I'll come to my views on the controversy in a moment, but first: what is with this process?? Neither the parliamentarians nor the private equity bigwigs were properly briefed for this debate, leading to a tetchy stalemate that made both sides look bad. The MPs have a legitimate cause to investigate the industry, but surely owe it to their constituents (and their target) to be moderately informed about it.
But it was clear from their questions that most did not understand the basic structure of private equity funds or how they earn fees and share in the success of their investments. And it is surely sad that their questions became personal and appeared to be driven more by envy of the super-rich executives in their sights than by a desire to protect the public good:
Addressing KKR's [Domnic] Murphy, Labour lawmaker Angela Eagle suggested he paid less tax on his earnings than a maid would. "Don't you agree it's embarrassing?" she asked. "You're proud you're paying less tax than your cleaner!"
Is it too much to ask that senior politicians of the world's financial centre bone up on the private equity industry before an investigation like this? Moreover, the accusatory tone of this debate seems inappropriate, as the industry is simply applying the tax rules of the Treasury as they were intended?

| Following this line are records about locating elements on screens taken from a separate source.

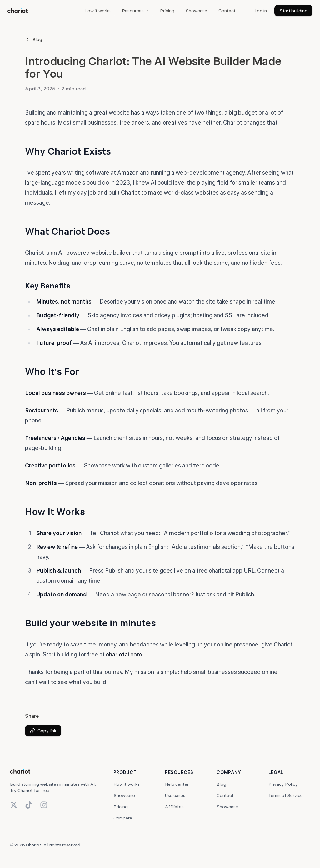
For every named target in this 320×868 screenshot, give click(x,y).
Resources (135, 10)
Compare (123, 818)
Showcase (197, 10)
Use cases (175, 795)
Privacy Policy (283, 784)
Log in (260, 10)
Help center (177, 784)
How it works (98, 10)
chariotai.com (124, 654)
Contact (227, 10)
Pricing (167, 10)
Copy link (43, 731)
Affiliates (174, 807)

As an industry, private equity has bad knack for perpetuating its opaqueness and making people envious and suspicious. The coverage of Blackstone's IPO and its lucrative outcome for the top executives there doesn't help. In yesterday's public hearing, the executives were prepared for an intellectual debate with informed questioners. But they did not have the right responses to a populist harangue, and they squandered the opportunity to elucidate the industry's structure and economic impact and to gain some public understanding, if not sympathy. (OK, maybe sympathy is a step too far.) Instead they came across as defensive and somewhat arrogant.
So what about the issue then?
I think it is inevitable that both the US (see NYT coverage here) and UK governments will review once again whether to treat the profits generated by private equity partnerships ('carried interest') as capital gains or income for tax purposes. The difference between the two is significant (40% vs 10% in the UK, about 35% vs 15% in the US).
To my mind, carried interest is clearly not income. There is no guarantee it will materialise. Getting any carried interest requires taking a risk, working an investment for years and often waiting a long, long time for the investment to bear fruit. The carried interest structure drives the long-term perspective (and commitment) of investment managers, and makes possible long-term investments in a given economy. The capital gains tax regime was specifically designed to promote long-term investments and as such it should apply also to private equity.
However, it is also true that carried interest is not like investing in equities. There is only upside for investment managers and no downside risk, eg no money to lose. As such it is less risky than buying shares and probably ought not to be given the same tax treatment. But investment managers are exposed to their funds in two ways: through direct investments (the 'GP commitment', typically 1% of fund size) and the carried interest. Profits on the GP commitment should be treated as capital gains, which is precisely what they are. The carried interest should be treated as variable income which may or may not materialise. In that sense it is like a bonus, but with a much longer gestation cycle and more years of 'sweat equity' behnid it. To be fair, it should be taxed at a lower rate than regular income but at a higher rate than pure capital gains.